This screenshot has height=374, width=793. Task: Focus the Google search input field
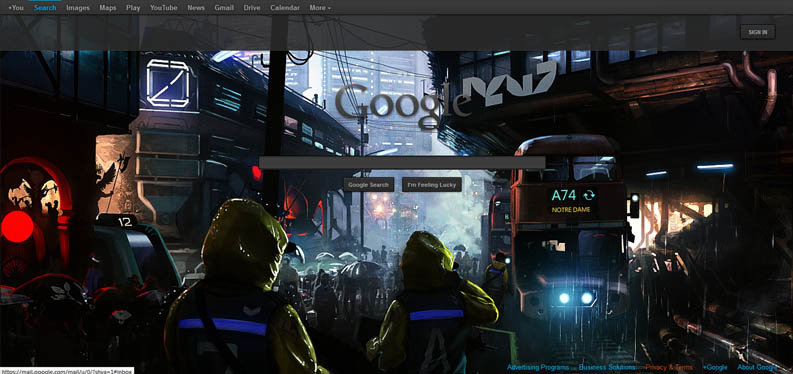pos(402,162)
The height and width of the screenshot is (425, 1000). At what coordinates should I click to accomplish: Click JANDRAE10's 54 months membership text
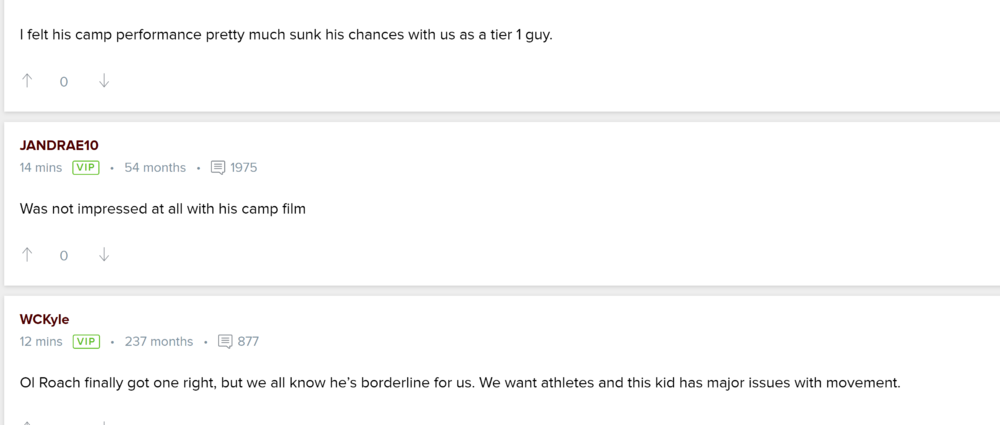[155, 168]
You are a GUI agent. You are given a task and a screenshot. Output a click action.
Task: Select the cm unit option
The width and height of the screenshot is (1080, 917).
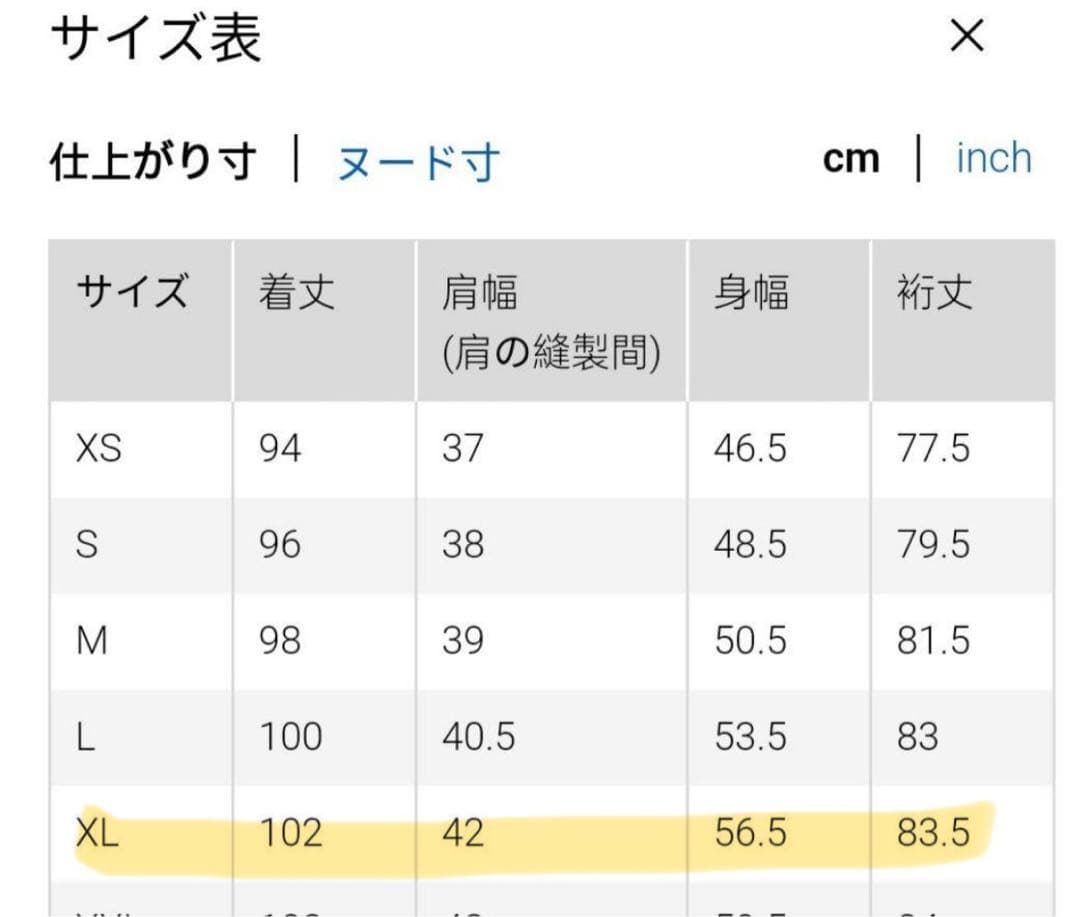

*-*-*

Problem to work on
Present the listing above as a Markdown table with the columns Row and Line, giving each line its own numbered row and omitting blank lines. Leave the pictures out of the answer.

Problem solution
| Row | Line |
|---|---|
| 1 | This screenshot has height=374, width=793. Task: Focus the Google search input field |
| 2 | pos(402,162) |
| 3 | The height and width of the screenshot is (425, 1000). At what coordinates should I click to accomplish: Click JANDRAE10's 54 months membership text |
| 4 | [155, 168] |
| 5 | You are a GUI agent. You are given a task and a screenshot. Output a click action. |
| 6 | Task: Select the cm unit option |
| 7 | The width and height of the screenshot is (1080, 917). |